2-23HaitiGoat2-23

Garrigan principals, others, kiss goat to raise Haiti funds for goat purchases

By RENEE WEBB
rwebb@catholicglobe.org

ALGONA – Teachers and school administrators try various motivations to encourage students to give to charities and principals at Bishop Garrigan Schools were no exception.

For several years students at Bishop Garrigan and Seton Grade School have helped to raise money for a parish in Haiti. St. Cecelia Parish in Algona established a bond with St. Jeanne in Chantal, Haiti, as their sister parish in 2010 and since that time Garrigan students have assisted with raising funds.

The school’s latest fundraising effort was to assist the Haitian parish in purchasing goats.

With that in mind, Garrigan Principals Christina Peterson and Kristie Hough decided to provide an incentive to boost contributions.

“We decided to kiss a goat because we were raising money to purchase goats,” said Peterson, the 4th to 12th grade principal. “Students in grades K-12 had to raise over $4,000.”

They even had connections with a goat as one of their lunch ladies had one. Students save their leftover food each day to feed the goat.

In the end, the students raised $4,027, which bought 45 goats for St. Jeanne.

“We kissed the goat during a K-12 assembly in our gym,” Peterson explained. “It was exciting because we were not the only participants – we had four varsity basketball players, Deacon Bill Black and Garrigan President Lynn Miller kiss the goat.”

Gibson Menke, a third-grader at Seton Grade School, said it was funny to see all of the people kissing the goat.

“The goat was really cute,” he said.

To raise the money, the students were able to receive an out-of-uniform day for bringing in a donation. The pep rally and celebration was held on Feb. 2, during Catholic Schools Week.

Peterson noted that each year, Garrigan has increased its contributions by about $500 from the previous year.

Recorded data:

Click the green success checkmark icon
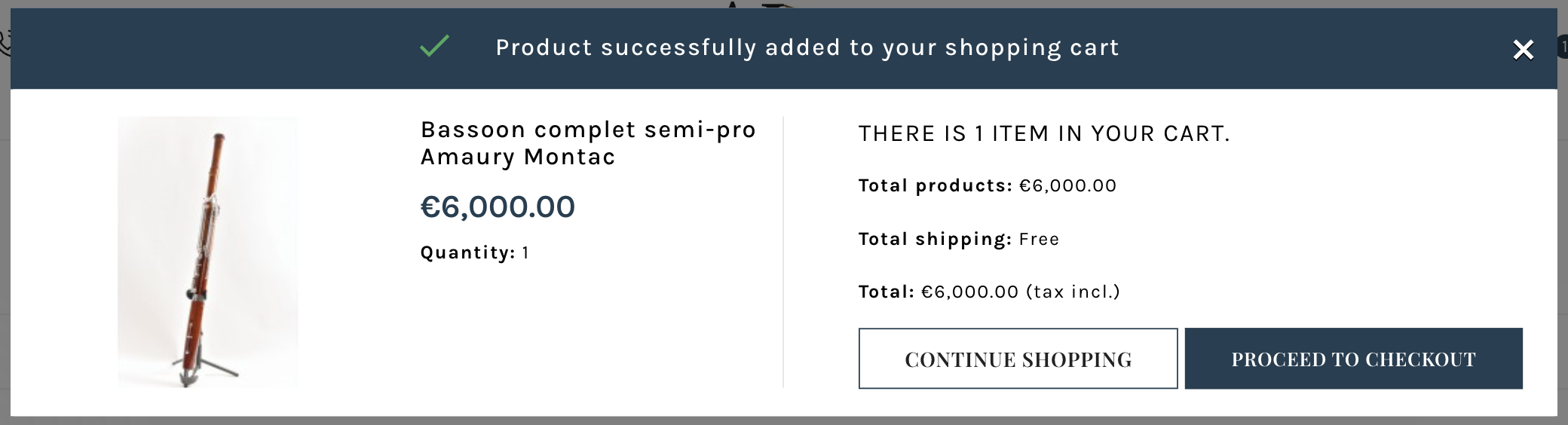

Using the information:
1. Name every person identified by name in the goat-fundraiser article, and give the role or description the article attaches to each.
2. Answer these from the goat-fundraiser article:
(a) In what year did St. Cecelia Parish form its sister-parish bond with St. Jeanne?
(b) How many goats did the students' total of $4,027 buy?
(c) On what date were the pep rally and celebration held?
3. Carry on the goat-fundraiser article past its last sentence.

Results in order:
1.
- Renee Webb: writer of the article (byline)
- Christina Peterson: Garrigan principal, 4th to 12th grade
- Kristie Hough: Garrigan principal
- Bill Black: Deacon
- Lynn Miller: Garrigan President
- Gibson Menke: third-grader at Seton Grade School

2.
(a) 2010
(b) 45 goats
(c) Feb. 2, during Catholic Schools Week

3.
The twin parish program helps the families of St. Jeanne with their religious, educational, medical and economic needs, and works with them to reach their own potential.

“This project has been important because there is an ongoing relationship with our twin parish in Haiti. Each year at least one student and some parents go to Haiti to visit and they bring back pictures of the people and our completed projects,” Peterson noted.

Previously, they had raised funds to purchase chickens for Haitian parishioners.

“Last year we were devastated by the news that many of the chickens had perished in the hurricane, but we were relieved after this year’s trip to discover that many chickens had survived,” said Peterson. “I believe that this ongoing connection is the key to the success of our fundraising.”

Hurricane Matthew hit Haiti last October and caused much damage to the Chantal including the parish.

Because there is such a relationship between St. Cecelia and Garrigan with St. Jeanne’s, the students were well aware of the struggles in Haiti. That was also a motivator for donations.

“It helps give them back what they need to live from the hurricane,” said Menke. “The goats give them food, the food they need.”